Community-acquired Acinetobacter skull base osteomyelitis in an immunocompetent adult

How to cite this article:
Agrawal A, Singh VA, Goyal S, Mittal A, Sampley S, Goel VK. Community-acquired Acinetobacter skull base osteomyelitis in an immunocompetent adult. Ann Trop Med Public Health 2012;5:554-5


How to cite this URL:
Agrawal A, Singh VA, Goyal S, Mittal A, Sampley S, Goel VK. Community-acquired Acinetobacter skull base osteomyelitis in an immunocompetent adult. Ann Trop Med Public Health [serial online] 2012 [cited 2020 Nov 26];5:554-5. Available from:

Dear Sir,

Acinetobacter baumannii-calcoaceticus complex (ABC), an aerobic gram-negative coccobacillary rod, is also a well known cause of healthcare associated outbreaks, particularly in intensive care units and among immunocompromised patients [1],[2] and has been recognized as an important cause of traumatic wound infections in U.S. Marines with extremity wounds during the Vietnam War. [3] and also in U.S. Army soldiers injured in Iraq. [4] Acinetobacter species are rarely responsible for community-acquired infections in nonconflict environments. [5] A 20-year-male patient presented with pus discharging sinus over the forehead of 1 month duration.
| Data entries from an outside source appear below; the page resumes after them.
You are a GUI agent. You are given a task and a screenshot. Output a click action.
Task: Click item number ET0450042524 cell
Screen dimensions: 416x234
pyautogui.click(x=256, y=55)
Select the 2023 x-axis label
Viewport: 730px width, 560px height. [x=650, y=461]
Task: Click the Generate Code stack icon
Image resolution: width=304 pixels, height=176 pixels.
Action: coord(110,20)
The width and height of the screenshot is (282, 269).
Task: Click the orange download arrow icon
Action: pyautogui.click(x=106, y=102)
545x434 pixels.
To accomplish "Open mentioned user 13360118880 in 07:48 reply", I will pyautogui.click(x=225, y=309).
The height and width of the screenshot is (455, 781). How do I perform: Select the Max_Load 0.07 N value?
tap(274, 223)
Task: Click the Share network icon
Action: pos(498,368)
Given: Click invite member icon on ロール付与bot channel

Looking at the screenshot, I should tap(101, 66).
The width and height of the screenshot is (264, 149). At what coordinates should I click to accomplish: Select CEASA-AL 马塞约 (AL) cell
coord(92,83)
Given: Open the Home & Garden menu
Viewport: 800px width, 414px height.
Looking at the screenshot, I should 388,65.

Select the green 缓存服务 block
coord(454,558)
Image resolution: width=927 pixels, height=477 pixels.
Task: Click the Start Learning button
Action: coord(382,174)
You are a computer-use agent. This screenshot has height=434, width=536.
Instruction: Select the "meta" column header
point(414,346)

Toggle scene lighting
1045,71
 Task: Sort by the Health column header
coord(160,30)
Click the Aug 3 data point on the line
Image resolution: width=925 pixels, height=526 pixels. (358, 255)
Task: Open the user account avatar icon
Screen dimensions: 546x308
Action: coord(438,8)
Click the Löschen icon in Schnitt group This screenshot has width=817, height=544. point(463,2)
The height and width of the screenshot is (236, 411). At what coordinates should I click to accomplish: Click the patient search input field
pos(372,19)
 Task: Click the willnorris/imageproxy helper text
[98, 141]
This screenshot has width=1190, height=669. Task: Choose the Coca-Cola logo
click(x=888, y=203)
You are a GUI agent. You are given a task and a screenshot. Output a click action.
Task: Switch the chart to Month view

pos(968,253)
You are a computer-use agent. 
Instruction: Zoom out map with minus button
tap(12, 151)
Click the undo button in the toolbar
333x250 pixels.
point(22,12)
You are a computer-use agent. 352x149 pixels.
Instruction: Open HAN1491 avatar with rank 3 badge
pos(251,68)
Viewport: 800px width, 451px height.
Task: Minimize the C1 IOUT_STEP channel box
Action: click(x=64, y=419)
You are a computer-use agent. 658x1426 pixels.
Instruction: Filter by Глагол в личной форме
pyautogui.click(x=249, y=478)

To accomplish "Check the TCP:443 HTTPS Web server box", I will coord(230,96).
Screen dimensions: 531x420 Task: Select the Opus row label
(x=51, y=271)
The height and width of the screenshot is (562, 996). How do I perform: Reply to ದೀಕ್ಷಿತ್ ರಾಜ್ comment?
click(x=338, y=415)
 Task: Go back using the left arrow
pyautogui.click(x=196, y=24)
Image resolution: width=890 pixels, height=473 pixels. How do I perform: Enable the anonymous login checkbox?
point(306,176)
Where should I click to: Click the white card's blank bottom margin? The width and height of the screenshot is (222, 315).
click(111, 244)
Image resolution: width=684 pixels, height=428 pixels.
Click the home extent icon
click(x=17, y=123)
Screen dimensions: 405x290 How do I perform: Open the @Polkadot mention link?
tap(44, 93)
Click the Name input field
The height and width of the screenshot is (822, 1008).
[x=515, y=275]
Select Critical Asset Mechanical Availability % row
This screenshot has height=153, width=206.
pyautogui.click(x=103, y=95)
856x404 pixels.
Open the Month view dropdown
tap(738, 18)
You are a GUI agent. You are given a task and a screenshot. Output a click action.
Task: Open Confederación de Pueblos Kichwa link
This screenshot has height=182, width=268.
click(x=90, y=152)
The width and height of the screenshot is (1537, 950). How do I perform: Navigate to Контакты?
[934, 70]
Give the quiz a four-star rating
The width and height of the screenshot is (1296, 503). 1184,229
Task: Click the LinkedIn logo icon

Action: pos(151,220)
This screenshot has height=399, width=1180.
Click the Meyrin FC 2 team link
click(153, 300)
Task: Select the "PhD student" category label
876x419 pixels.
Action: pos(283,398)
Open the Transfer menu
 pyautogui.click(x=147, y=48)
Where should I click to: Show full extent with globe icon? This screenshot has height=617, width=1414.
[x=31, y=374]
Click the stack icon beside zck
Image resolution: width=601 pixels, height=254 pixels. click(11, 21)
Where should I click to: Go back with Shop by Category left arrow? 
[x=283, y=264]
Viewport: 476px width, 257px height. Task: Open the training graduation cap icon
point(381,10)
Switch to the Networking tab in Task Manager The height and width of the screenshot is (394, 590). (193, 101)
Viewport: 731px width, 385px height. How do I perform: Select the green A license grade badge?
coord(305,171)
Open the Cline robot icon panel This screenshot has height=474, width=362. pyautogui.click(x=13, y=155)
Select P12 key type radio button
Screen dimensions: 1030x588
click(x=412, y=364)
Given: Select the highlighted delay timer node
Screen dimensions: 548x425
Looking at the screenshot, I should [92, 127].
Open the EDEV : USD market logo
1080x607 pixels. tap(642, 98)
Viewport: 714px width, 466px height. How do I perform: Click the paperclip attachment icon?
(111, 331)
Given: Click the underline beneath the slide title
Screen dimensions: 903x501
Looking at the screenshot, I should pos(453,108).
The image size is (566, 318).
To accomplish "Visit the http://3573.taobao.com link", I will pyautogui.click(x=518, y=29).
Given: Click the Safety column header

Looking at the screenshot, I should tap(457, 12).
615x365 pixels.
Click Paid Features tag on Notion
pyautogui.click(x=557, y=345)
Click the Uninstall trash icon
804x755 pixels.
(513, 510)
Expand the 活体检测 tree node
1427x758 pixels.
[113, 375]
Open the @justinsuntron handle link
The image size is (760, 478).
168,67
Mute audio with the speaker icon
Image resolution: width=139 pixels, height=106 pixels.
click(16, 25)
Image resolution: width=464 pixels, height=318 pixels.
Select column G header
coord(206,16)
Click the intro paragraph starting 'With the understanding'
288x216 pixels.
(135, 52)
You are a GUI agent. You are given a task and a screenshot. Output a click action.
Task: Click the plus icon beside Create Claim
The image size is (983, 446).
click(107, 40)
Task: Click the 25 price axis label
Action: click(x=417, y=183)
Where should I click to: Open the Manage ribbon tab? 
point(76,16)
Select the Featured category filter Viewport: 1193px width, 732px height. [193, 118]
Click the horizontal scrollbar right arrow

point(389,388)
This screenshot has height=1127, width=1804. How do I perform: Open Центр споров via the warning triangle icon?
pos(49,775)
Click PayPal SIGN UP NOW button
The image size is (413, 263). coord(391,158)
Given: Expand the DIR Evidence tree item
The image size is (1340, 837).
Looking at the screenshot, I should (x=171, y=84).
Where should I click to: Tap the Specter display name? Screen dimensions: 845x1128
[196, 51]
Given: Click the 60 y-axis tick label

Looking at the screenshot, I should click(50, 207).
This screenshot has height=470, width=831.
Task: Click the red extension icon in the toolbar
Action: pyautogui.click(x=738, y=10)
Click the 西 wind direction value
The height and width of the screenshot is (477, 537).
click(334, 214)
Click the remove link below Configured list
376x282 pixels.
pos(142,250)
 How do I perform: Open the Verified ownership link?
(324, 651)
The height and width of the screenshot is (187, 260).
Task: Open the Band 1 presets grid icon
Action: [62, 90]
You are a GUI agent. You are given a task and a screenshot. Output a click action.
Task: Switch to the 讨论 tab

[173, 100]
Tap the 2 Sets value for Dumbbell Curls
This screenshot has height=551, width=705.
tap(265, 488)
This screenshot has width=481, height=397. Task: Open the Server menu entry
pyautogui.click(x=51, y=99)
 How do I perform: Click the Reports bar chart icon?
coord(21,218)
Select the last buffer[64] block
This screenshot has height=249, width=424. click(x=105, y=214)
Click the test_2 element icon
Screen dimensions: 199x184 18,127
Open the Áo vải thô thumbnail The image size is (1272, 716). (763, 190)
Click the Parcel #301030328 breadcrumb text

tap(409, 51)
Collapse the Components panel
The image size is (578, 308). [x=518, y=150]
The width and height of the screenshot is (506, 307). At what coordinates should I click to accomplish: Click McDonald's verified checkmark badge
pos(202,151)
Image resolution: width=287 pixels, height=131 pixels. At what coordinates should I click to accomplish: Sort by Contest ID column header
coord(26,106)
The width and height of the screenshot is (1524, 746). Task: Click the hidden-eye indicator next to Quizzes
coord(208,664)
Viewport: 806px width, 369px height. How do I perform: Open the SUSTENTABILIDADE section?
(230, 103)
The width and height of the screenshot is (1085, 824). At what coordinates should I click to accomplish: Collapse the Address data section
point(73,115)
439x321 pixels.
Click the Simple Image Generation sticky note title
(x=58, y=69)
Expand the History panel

He sustained head injury because of machine shaft (iron rod) 2 months back. Following that he was apparently alright, there was no history of fever, headache, or meningitis. There were no focal neurological deficits. Local examination revealed pus-discharging sinus over the right side of the forehead with granulation tissue [Figure 1]. Routine blood investigations were normal. Pus culture from the wound (by a modified Stoke’s disk diffusion method) showed growth of  Acinetobacter baumannii es sensitive to Amikacin, Gentamicin, Piperacillin-Tazobactem, Azithromycin, Meropenem, and resistant to Ampicillin, Ciprfloxacin, Co-trimoxazole, and ceftriaxone. CT scan tissue and bone window showed the frontal bone fracture more to the right side, extensive bone defect involving the anterior cranial fossa with features of osteomyelitis [Figure 1]. The patient underwent bifrontal craniotomy and extensive exposure of the anterior cranial base. There was presence of pus, unhealthy granulation tissue, and loose bone fragments. There was also a defect in the basal dura with herniation in the brain tissue into the bone defect. All unhealthy granulation tissue, loose bone fragments, and unhealthy looking bone were removed. Anterior cranial fossa was separated by extradural pericranial graft. In addition the patient received injection Amikacin and oral azithromycin. Injection Amikacin was stopped on fifth day postsurgery; however oral azithromycin (500 mg/once a day) was continued for 6 weeks. The patient is doing well at follow-up.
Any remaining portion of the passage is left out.